• **Directive**
How many lines in the records below contain the word "Click"? Reply with the number alone.
==================================================
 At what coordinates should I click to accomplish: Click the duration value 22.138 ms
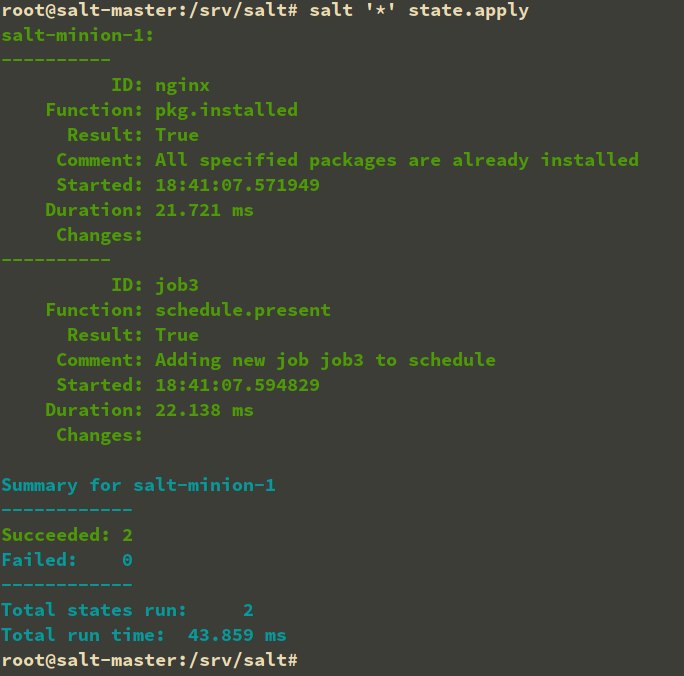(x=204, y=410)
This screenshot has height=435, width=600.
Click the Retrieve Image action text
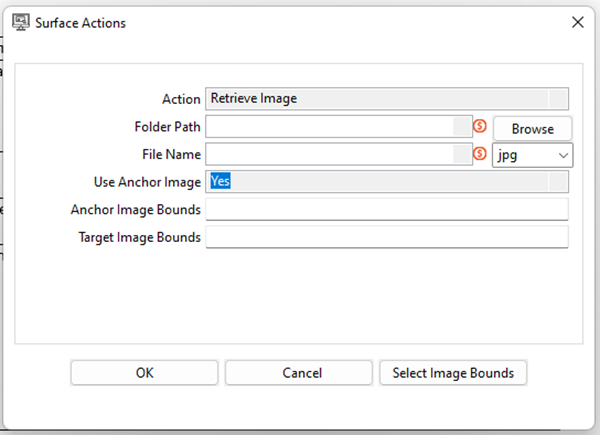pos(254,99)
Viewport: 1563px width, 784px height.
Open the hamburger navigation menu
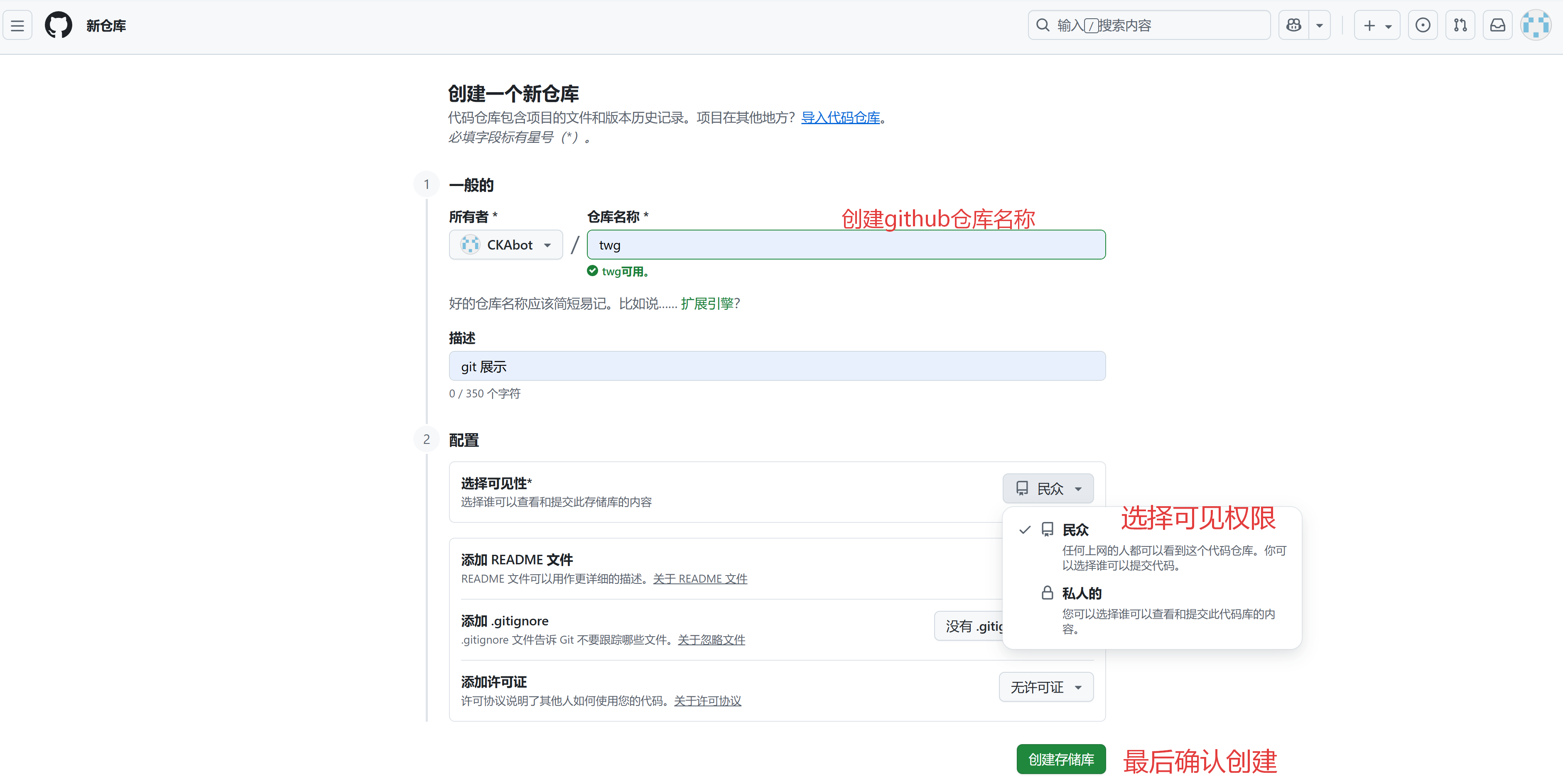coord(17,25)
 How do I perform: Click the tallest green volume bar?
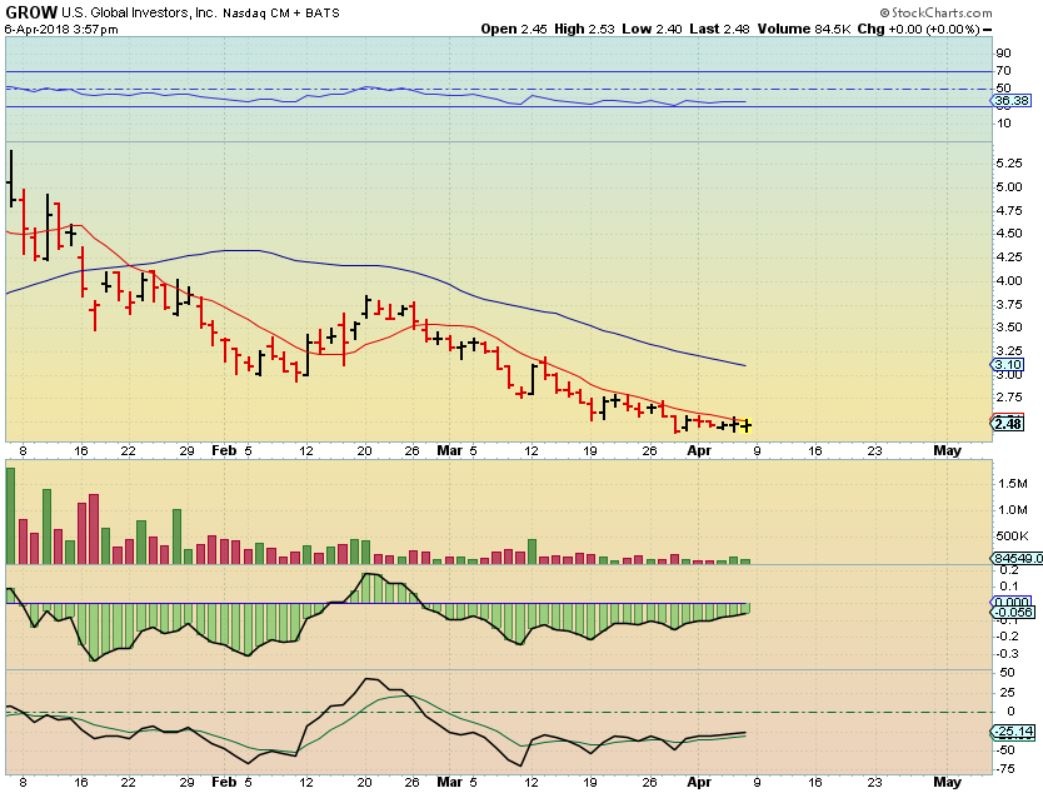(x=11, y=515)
==================================================
• **Exercise response**
3